With support from the University of Richmond

History News Network puts current events into historical perspective. Subscribe to our newsletter for new perspectives on the ways history continues to resonate in the present. Explore our archive of thousands of original op-eds and curated stories from around the web. Join us to learn more about the past, now.

Why Is America the World’s Police? (Review)

Tomorrow, the World: The Birth of U.S. Global Supremacy
Stephen Wertheim
Harvard University Press, $29.95 (cloth)

Most Americans never encounter the simple, brute fact of U.S. military supremacy. Bases are far away; wars in remote places are waged remotely; amid the general fragmentation of social life, those who serve in the military are lumped into particular demographic niches. But on the rare occasions when Americans do think about their military, they are remarkably supportive. The military routinely ranks as the most-trusted institution in polls; even after decades of cuts to all manner of other services, the ever-expanding defense budget remains sacrosanct. Amid general rancor and paranoia about their politics, Americans are overwhelmingly content not only that their military is the world’s most powerful, but also its most expensive: it costs more than the armed forces of the next ten countries combined.
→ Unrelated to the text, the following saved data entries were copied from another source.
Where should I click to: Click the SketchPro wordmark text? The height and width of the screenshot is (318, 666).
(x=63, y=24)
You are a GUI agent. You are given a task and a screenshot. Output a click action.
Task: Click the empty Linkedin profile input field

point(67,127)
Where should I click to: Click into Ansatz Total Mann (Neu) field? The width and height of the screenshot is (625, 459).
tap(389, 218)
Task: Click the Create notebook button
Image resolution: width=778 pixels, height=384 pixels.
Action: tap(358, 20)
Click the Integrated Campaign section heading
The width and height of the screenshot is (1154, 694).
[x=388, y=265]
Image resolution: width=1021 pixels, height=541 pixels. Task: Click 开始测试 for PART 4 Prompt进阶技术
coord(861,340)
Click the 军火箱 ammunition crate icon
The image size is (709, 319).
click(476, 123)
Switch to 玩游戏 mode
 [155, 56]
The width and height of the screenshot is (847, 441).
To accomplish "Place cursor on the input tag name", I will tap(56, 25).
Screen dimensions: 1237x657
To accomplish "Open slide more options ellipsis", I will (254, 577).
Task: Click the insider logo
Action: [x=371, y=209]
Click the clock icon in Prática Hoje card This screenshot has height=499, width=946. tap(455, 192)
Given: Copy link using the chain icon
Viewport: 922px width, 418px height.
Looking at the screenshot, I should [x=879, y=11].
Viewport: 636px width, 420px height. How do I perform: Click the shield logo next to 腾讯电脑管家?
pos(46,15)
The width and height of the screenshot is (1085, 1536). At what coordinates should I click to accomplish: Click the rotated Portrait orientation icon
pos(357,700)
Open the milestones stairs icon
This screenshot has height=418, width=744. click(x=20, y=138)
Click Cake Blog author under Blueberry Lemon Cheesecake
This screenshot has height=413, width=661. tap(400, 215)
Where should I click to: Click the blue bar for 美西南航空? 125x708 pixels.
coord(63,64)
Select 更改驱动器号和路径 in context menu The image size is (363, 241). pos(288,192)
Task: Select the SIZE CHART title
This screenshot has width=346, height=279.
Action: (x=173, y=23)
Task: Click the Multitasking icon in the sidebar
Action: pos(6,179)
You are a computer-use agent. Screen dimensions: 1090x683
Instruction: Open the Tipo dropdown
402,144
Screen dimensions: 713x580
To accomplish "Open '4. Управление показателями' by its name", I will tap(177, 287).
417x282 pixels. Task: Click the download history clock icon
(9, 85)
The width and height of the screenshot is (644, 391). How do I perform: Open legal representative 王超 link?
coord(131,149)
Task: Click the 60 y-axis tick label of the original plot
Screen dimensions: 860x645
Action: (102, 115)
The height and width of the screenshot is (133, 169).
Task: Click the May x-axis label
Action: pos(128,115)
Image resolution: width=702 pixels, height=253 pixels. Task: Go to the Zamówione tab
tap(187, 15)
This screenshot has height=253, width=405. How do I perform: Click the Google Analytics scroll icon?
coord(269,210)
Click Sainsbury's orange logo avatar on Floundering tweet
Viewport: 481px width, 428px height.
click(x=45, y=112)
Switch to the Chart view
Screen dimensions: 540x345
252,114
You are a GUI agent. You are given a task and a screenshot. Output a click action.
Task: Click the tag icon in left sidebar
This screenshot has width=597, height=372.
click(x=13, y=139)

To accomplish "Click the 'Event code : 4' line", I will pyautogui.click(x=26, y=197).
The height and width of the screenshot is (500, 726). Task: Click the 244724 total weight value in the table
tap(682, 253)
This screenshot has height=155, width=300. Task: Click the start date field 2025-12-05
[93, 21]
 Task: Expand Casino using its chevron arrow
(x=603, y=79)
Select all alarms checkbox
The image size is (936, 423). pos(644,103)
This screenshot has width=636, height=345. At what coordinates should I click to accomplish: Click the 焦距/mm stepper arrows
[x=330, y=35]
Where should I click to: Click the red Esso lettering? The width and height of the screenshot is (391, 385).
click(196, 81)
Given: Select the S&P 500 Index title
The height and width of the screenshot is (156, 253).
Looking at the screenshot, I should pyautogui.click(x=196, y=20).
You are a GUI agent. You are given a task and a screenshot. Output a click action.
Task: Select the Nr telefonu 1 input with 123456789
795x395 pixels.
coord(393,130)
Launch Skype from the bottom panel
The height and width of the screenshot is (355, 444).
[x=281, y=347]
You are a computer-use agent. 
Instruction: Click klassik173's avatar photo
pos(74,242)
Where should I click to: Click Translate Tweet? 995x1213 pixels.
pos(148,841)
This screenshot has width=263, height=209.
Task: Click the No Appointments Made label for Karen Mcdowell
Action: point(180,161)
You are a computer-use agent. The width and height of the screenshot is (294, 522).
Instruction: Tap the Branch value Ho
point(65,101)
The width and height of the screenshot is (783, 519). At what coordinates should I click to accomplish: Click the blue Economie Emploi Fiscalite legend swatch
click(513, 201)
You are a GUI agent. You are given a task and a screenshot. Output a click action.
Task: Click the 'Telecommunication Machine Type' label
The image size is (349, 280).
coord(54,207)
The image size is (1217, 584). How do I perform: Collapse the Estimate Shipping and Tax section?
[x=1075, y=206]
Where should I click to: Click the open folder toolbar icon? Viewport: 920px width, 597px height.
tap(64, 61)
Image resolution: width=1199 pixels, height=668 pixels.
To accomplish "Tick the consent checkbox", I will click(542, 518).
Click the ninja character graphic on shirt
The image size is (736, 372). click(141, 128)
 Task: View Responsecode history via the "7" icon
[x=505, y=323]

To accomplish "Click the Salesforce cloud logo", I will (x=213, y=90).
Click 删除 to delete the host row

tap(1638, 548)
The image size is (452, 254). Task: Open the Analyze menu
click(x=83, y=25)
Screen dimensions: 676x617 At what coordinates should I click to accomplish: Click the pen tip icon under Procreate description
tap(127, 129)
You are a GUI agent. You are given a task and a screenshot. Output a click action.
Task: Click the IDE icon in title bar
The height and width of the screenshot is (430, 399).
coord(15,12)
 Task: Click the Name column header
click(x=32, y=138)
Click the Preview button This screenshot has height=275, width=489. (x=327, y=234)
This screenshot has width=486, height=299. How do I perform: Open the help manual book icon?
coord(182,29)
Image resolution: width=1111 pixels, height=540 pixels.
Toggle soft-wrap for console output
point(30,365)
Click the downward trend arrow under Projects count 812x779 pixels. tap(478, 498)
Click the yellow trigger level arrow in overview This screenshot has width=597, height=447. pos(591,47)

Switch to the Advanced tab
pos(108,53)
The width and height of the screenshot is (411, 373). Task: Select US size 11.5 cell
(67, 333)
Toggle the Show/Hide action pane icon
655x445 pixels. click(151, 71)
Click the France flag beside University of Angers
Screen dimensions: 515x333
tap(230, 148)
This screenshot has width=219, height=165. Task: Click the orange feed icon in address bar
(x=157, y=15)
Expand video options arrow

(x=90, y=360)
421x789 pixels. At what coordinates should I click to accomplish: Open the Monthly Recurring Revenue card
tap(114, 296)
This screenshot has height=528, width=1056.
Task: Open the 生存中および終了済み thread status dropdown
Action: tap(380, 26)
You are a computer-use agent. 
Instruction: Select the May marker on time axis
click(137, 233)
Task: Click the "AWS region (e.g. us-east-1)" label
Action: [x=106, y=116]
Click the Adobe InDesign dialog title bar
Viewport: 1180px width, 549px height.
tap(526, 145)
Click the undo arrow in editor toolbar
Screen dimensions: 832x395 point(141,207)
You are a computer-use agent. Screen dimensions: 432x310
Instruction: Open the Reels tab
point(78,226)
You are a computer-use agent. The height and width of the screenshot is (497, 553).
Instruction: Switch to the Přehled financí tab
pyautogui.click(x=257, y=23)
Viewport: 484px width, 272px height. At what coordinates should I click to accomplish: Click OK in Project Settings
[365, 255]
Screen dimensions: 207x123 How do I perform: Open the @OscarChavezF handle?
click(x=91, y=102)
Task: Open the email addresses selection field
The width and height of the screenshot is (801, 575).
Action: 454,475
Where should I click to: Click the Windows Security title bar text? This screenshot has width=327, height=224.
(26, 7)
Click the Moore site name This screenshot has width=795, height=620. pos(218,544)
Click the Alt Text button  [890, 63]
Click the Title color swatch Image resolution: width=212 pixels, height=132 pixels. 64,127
In his new book, historian Stephen Wertheim seeks to explain the origins of this attitude. He zooms in on the pivotal years of World War II, focusing our attention on the frenzied and consequential planning for the postwar world order. Observing a tight network of policy-makers and intellectuals as they drafted the blueprints for what they increasingly thought of as an “American Century,” Wertheim shows that they decided to “attain armed primacy.” This was a significant shift: when the Nazis invaded France, the U.S. army was only the nineteenth largest in the world, ranking behind even the Dutch. In writing the history of the country’s decision to embrace a militarist vision of world order—and to do so, counterintuitively, through the creation of the United Nations—Wertheim provides an importantly revisionist account of U.S. foreign policy in the 1940s, one that helps us think anew about internationalism today.

Tomorrow, the World traces shifting ideas about world order by examining the internal deliberations of geopolitical planners, and thus pinpoints exactly how and when U.S. ideas about foreign policy began to evolve. The details are often surprising, running counter to conventional wisdom about how U.S. foreign policy developed in the postwar period.

A major focus of the book is the period immediately following the fall of France (June 1940), when the influential Council on Foreign Relations (CFR) think tank tried to map out the prospects for the United States if the Nazis dominated Europe. Well before Pearl Harbor, and at a time when the State Department had disbanded its postwar planning committee, CFR sought to define the geopolitical interests of the United States. At first, its members thought that the country might retreat to what they called the “quarter-sphere”—an easily defensible area extending from Canada to the northern portion of Latin America. But they soon worried that the U.S. economy might be locked into the quarter-sphere. If foreign geopolitical blocs dominated the rest of the globe, the United States would be cut off from trade. The quarter-sphere, they feared, would prove “too small an area for a satisfactory American standard of life.”

For a time, therefore, the planners expanded the quarter-sphere to the hemisphere, but this too seemed unsustainably small. It was not self-sufficient, because it needed to export both agricultural goods (from Latin America and the U.S. South) and commercial goods (from the U.S. North). It therefore couldn’t provide a truly independent economic base for competition with Nazi-dominated Europe. Including the Pacific would soak up manufactured exports, and provide valuable sources of jute, rubber, and tin—but it would only exacerbate the need to find export markets for agricultural products. And so the only solution was to bring Britain, a major importer of agricultural goods, into the fold as well. “After months of study,” Wertheim concludes, “the planners had discovered that if German domination of Europe endured, the United States had to dominate almost everywhere else.” Like an overgrown Goldilocks, the United States had tried various economies on for size, and found itself comfortable only in the world system that imperialism had built in the early twentieth century.